Procurado desde 16 de setembro, o coordenador só respondeu à primeira reportagem por e-mail em 28 de outubro, quase um mês depois de publicarmos o texto. “Sou educador há quase vinte anos. Milhares de alunos já frequentaram minhas aulas nessas duas décadas. Não pratico a linguagem da discriminação ou da indiferença”, afirmou. Ele não respondeu questões relacionadas à denúncia da segunda aluna ou ao relato de Costa.

Unip distribuiu comunicado interno a professores e promoveu palestras defendendo ‘apreço à diversidade’.

No mesmo dia, curiosamente, a Unip também quebrou o silêncio e afirmou não comungar com “práticas ou atitudes racistas, sexistas e segregativas”. “Ao contrário, as políticas de inclusão sempre tiveram especial atenção por parte da Unip, pois trata-se de um princípio e um valor da universidade desde sua criação”, diz o texto, com um discurso bem alinhado ao do coordenador.

Segundo a universidade, houve uma reunião entre a aluna autora da primeira denúncia e a diretoria, onde, em suas palavras, “foram esclarecidos os fatos e a aluna reconheceu não ter havido injúria racial por parte do professor tampouco a intenção de ofendê-la”. Ela foi acompanhada do novo advogado, German Segre, que já foi professor e coordenador de curso de Relações Internacionais na Unip e com quem Enzo Fiorelli Vasques já publicou um livro (“Manual Prático de Comércio Exterior”). “Não tive e nem tenho amizade apenas contato profissional [com Vasques]”, disse Segre. “Por sigilo profissional e pelo desejo dela de virar a página, não informarei o discutido, apenas que o assunto foi resolvido conforme a aluna desejava”, acrescentou. “Aceitei as desculpas da universidade”, confirmou a estudante, em mensagem por WhatsApp. “Quero deixar esse assunto para trás”. Ficou a dúvida no ar: quem afinal pediu desculpas? A aluna ou a universidade?

Questionada, a universidade não esclareceu se isso quer dizer que a sindicância foi encerrada e, se foi, por que não ouviu os professores que testemunharam o caso e que foram demitidos. Mas, internamente, a Unip começou a se movimentar: os professores da casa receberam da diretoria uma mensagem recusando “terminantemente todo e qualquer tipo de preconceito e de ação discriminatória”.

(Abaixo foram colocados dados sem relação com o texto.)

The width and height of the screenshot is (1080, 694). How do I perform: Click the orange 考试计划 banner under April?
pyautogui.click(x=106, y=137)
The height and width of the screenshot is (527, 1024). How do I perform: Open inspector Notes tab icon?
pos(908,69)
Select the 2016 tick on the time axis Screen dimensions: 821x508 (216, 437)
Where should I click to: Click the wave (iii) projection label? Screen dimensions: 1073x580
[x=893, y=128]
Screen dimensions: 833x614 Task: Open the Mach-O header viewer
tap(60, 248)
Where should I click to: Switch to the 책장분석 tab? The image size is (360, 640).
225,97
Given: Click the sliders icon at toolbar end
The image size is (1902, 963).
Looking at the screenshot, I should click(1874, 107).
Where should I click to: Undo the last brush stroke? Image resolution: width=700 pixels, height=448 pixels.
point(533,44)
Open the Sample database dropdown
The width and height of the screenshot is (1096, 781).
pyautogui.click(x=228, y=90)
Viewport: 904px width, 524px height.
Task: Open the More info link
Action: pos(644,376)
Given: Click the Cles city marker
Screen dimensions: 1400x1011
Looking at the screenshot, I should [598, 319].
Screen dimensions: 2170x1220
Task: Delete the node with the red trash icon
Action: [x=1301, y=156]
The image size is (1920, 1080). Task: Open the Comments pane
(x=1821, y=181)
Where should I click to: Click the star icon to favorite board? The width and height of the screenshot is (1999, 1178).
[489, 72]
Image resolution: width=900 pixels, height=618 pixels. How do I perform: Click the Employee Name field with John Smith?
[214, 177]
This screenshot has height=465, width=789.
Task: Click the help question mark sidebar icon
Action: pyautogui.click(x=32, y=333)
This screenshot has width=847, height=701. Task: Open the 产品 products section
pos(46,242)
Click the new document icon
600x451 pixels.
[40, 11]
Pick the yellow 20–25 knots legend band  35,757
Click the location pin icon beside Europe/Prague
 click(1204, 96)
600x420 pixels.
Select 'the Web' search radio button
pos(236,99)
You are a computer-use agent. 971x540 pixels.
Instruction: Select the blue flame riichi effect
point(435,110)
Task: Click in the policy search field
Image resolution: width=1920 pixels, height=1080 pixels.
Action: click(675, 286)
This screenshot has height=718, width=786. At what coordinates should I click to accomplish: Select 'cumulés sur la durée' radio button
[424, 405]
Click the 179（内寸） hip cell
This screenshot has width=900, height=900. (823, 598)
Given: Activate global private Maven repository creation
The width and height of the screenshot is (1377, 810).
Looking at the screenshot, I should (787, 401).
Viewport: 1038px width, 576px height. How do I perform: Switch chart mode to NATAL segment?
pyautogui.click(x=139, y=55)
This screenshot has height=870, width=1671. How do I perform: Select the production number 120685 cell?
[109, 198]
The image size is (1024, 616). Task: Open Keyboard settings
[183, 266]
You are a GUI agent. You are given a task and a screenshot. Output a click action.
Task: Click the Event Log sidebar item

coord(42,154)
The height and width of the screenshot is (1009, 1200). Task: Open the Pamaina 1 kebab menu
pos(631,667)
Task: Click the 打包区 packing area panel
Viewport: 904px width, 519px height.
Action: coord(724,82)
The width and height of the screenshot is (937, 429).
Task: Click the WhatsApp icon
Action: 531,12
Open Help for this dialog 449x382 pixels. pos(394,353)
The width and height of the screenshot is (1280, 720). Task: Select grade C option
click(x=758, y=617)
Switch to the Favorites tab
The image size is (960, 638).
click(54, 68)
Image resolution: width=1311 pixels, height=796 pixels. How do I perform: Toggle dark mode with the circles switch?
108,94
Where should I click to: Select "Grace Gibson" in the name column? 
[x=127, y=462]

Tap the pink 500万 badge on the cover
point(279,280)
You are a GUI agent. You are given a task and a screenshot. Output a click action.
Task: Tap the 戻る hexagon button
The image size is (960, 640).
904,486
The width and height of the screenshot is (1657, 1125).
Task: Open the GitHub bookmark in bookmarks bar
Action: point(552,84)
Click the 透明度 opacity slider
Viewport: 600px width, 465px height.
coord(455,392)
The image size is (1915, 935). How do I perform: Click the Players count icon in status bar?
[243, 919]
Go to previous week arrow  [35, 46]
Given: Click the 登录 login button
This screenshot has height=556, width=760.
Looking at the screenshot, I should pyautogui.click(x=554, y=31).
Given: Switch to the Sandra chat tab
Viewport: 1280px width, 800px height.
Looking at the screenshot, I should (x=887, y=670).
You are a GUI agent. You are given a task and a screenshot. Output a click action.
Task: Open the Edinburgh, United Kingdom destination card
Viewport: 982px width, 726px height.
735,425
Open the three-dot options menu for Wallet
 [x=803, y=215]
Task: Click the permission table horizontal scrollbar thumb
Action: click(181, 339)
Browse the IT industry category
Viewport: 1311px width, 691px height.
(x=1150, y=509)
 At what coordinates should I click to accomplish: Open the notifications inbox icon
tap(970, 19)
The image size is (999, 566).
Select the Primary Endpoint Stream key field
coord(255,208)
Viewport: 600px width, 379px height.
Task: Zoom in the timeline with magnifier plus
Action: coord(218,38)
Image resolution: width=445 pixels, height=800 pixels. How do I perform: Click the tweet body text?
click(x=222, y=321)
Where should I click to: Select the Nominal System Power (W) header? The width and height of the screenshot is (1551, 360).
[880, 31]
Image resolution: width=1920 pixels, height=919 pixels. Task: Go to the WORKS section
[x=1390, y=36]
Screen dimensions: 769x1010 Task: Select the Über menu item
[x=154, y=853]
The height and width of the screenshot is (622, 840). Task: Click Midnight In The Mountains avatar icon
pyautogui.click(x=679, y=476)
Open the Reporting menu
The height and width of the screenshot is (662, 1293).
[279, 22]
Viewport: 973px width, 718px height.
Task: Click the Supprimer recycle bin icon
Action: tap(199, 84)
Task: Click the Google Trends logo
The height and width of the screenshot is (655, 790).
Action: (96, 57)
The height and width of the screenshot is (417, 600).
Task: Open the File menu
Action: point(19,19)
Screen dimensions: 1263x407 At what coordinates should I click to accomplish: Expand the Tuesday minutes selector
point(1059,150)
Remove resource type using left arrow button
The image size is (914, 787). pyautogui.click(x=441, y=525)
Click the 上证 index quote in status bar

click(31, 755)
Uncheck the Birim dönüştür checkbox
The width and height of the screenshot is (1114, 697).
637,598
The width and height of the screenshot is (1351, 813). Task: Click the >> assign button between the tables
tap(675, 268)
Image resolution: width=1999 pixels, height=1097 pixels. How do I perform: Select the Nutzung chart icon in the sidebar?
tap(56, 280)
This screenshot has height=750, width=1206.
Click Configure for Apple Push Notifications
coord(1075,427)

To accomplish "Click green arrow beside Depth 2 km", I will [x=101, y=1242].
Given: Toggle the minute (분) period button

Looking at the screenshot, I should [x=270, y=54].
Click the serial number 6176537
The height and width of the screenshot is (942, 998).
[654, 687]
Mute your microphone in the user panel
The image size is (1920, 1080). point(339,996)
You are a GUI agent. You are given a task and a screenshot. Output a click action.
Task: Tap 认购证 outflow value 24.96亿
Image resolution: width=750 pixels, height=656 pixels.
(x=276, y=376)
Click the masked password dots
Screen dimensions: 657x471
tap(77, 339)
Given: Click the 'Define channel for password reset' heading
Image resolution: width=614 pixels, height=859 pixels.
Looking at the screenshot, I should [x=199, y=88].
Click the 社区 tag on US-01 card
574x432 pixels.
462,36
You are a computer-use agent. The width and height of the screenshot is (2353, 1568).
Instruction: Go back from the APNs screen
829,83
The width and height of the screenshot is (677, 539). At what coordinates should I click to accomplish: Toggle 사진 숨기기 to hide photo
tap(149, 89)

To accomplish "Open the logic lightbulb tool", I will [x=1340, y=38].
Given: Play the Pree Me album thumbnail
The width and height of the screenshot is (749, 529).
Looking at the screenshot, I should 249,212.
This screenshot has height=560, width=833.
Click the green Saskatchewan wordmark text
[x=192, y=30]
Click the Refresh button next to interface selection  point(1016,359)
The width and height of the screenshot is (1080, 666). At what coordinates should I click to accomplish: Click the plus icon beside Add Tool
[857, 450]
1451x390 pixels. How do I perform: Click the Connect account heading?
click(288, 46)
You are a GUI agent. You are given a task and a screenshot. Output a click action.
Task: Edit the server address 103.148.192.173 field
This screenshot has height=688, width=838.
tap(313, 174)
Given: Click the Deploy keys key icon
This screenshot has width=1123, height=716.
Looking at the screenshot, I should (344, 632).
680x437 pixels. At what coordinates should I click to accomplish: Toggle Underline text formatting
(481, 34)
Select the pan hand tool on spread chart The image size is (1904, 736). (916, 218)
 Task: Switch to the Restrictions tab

“O comportamento docente em sala de aula deverá sempre ser um exemplo para os discentes de respeito e empatia à convivência harmoniosa com todo tipo de diversidade neste país”, diz o texto, ao qual o Intercept teve acesso. Em 16 de novembro, às vésperas do Dia da Consciência Negra, a universidade também promoveu uma palestra intitulada “Ação afirmativa: apreço à diversidade étnico-racial, religiosa e de gênero”.

Esperamos que, desta vez, não fique só no discurso. Estaremos de olho.